There is a VAT e-filing system in place that simplifies the VAT filing process. The system among others, allows amendments of minor errors during filing and it also accommodates for input tax apportionment for taxable persons making both exempt and taxable supplies.
Payments on account. Payments on account are not required in Tanzania.
Special schemes. No special schemes are available in Tanzania.
Annual returns. Annual returns are not required in Tanzania.
Supplementary filings. No supplementary filings are required in Tanzania. However, a supplier of financial services is required to issue periodic statements to customers that shall be deemed to be tax invoices. The periodic statement must be issued within 10 days following the end of the month to which the tax period relates.
Correcting errors in previous returns. A taxable person may apply to the Commissioner to correct genuine omissions or incorrect declarations made in VAT returns. The application must be made within three years after the end of the relevant tax period. Correction of minor errors where the VAT amount does not exceed TZS1 million is through making an increasing or decreasing adjustment in the VAT return for the tax period in which the error is discovered.
Digital tax administration. Daily reports. Daily reports (z-reports) issued by an electronic fiscal device) are submitted electronically to the TRA to record all transactions. The are no exemptions as to issuance of daily z-reports. All taxable persons with an electronic machine for issuance of tax invoices are required to issue daily z-reports to capture all sales made during a particular day. The reports are to be issued even on days where no sales are made, except for weekends and public holidays. In addition, the reports are electronically submitted to TRA using the electronic machine by keying certain functions on the machine.
J. Penalties
Penalties for late registration. Traders that meet the registration threshold but do not register are liable for a fine of from 100 to 200 currency points (one currency point equals TZS15,000) where failure is made knowingly or recklessly, and a fine of from 50 to 100 currency points in any other case.
Notwithstanding any penalties imposed for late registration, a person is liable to pay interest on the VAT due. In addition, serious failures may lead to criminal proceedings that could result in a custodial sentence.
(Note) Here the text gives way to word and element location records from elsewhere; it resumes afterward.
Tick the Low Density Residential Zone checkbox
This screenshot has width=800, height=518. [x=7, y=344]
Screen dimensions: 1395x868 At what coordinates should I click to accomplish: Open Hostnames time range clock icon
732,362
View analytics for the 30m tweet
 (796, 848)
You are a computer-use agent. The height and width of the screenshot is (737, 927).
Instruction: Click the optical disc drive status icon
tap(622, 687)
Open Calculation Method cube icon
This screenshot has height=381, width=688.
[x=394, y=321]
A taxable person who ceases to be liable for registration must notify the Commissioner in writing within 14 days after ceasing to become liable. Failure to make such notification, where such failure is made knowingly and recklessly punishable by a fine of 100 to 200 currency points.
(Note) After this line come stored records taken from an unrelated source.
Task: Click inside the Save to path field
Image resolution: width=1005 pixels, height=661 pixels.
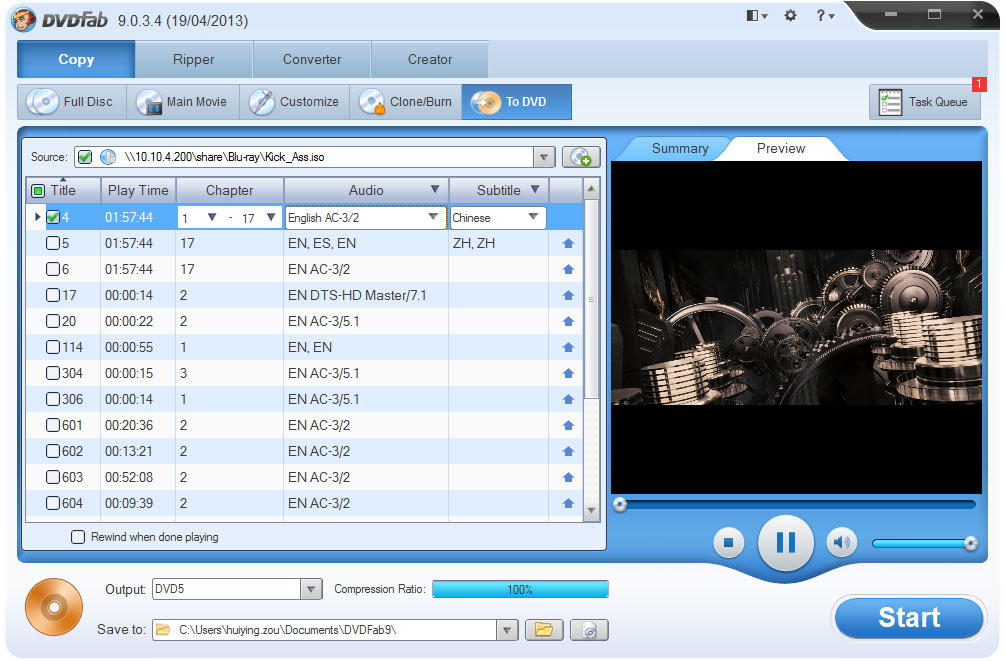Action: coord(330,630)
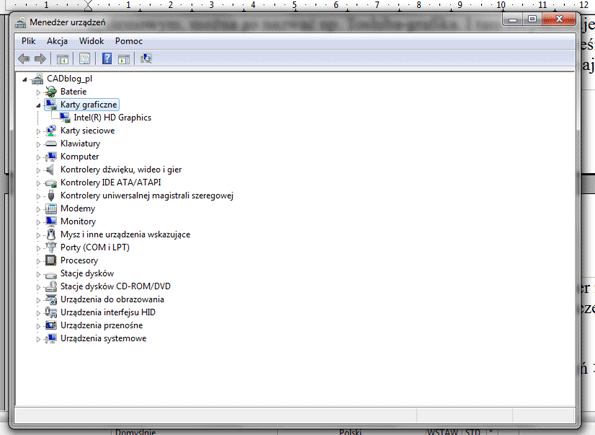
Task: Open the Plik menu
Action: [x=28, y=41]
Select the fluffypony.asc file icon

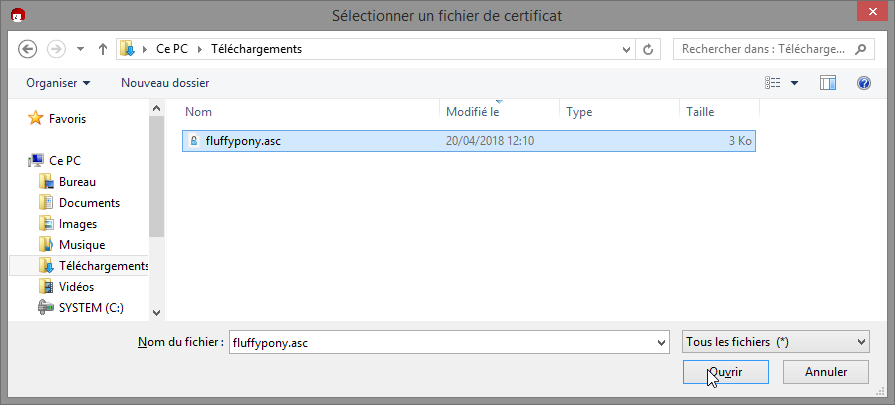[193, 140]
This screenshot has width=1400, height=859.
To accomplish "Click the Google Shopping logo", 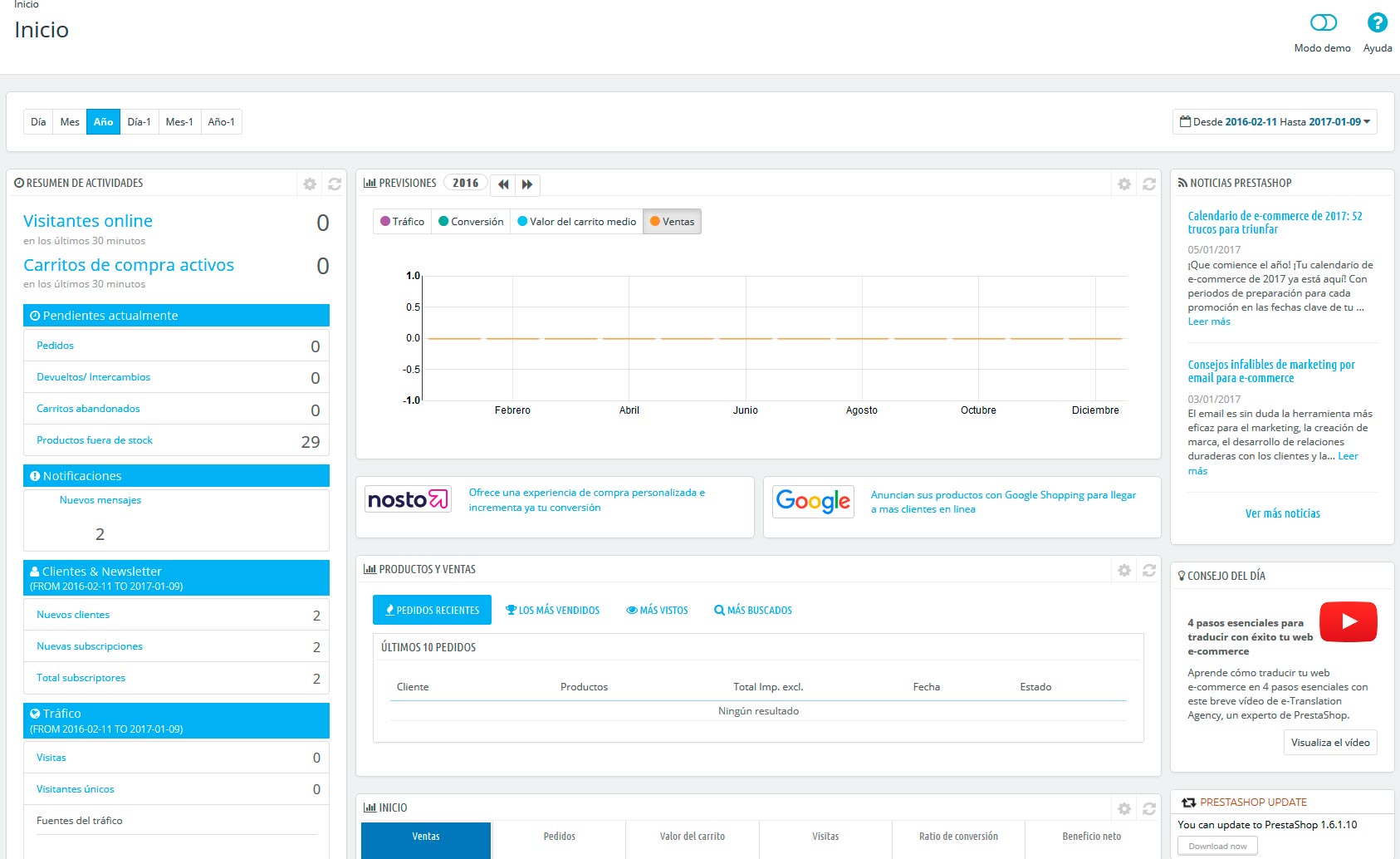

Penalties for late payment and filings. The late filing of a VAT return or failure to pay tax by the due date is subject to a penalty of 2.5% of the amount of tax assessable with respect to the tax return less tax paid by the start of the period or 15 currency points, whichever is higher. The penalty is payable for each month or partial month for which the failure continues.
Penalties for errors. A person is liable for penalty upon making a false or misleading statement. The penalty is where the statement or omission is made without reasonable excuse, 50% of the tax shortfall or where the statement or omission is made knowingly or recklessly, 75% of the tax shortfall.
In the case of second or subsequent errors or omission, the penalty will be increased by 10%. Where a taxable person makes a voluntary disclosure, a penalty will be reduced by 10%.